Today’s book was provided through Handlebar, and it’s a reprint/update of Gordon MacDonald’s book Ordering Your Private World.

It’s called: Ordering Your Private World (Revised and Updated).

What can I say? If you’ve got a good title, stick with it. I’m a guy who titles every book review as “Book: Title” and nothing much else.

Now, though, we need to talk about content. I daresay that most of us have challenges in our personal life, difficulties in keeping our inner turmoil under control. It is not merely that we lose ourselves into external chaos, but inside we are done for.

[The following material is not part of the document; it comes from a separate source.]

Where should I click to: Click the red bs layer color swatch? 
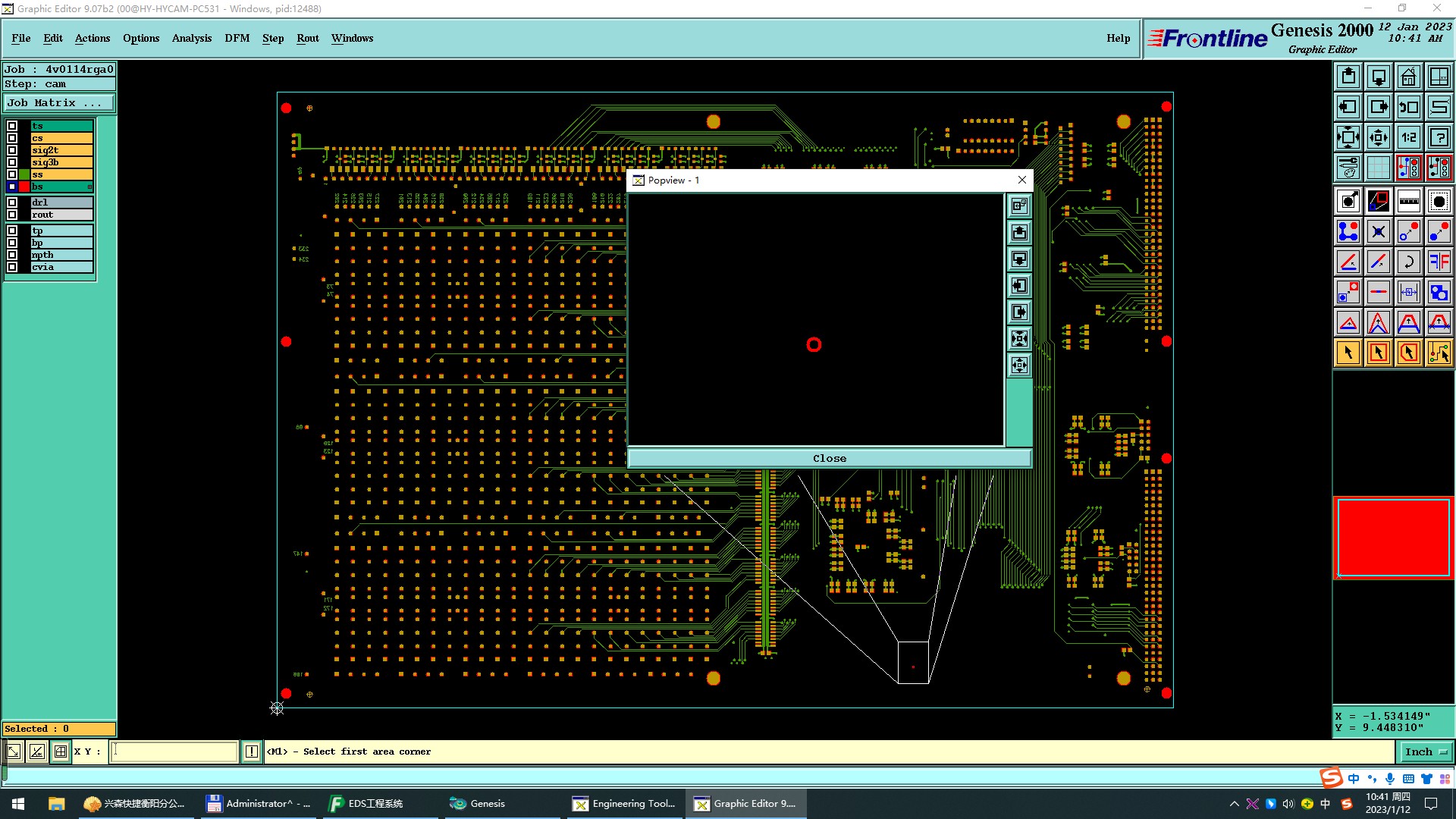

The problem? Our “private world,” who we are down inside and how we live it out, has no stability. That is the idea that Gordon MacDonald addresses in Ordering Your Private World. Now, this is the revised/updated version of a book first constructed in the 1980s, and so some of the ideas are directed at problems that were more evident in that decade. However, for those of us that think we’re “better than that,” may I point out that I’ve seen a few mullets of late and we’re seeing other signs of that decade returning. Our problems are cyclical.

Into this era, sometimes we think we need newer solutions, but if Christianity is true, then most of the right way to address the problems we face has remained the same for centuries. MacDonald, then, is not out to provide new solutions to new problems—he’s looking to connect what we may think are new problems to old problems, and point back to the ever-present solutions of Biblical life.

In that vein, I found MacDonald’s work excellent and helpful. First, his writing style is personal. Every principle he addresses, he speaks in the first person and details his own struggles with the matter. Obviously, he presents the issues as problems he has found some portion of the solution to, not those which remain completely unresolved. And, being a personal writing, he expresses what works for him. In some cases, it won’t work for others, but the principle can be considered and applied.

Second, I found MacDonald’s work to be practical and relevant. I read a good many books—some of them are neither practical nor relevant, and some practical but not relevant. (I’m finishing up one this week that deals with what one should before starting seminary. It’s practical…but a bit late for me, personally.) MacDonald, though, has worked through many of the classic spiritual disciplines and demonstrated how to work them into the every day of life.

In all, I found this a great read. While there are areas of application that I may differ with, in all I think that one’s walk with Christ will be strengthened by reading Ordering Your Private World. As Andy Andrews has said many times, “Experience is not the best teacher…other’s people’s experience is!”

Reading this will give you access to Gordon MacDonald’s experience. It’s worth it.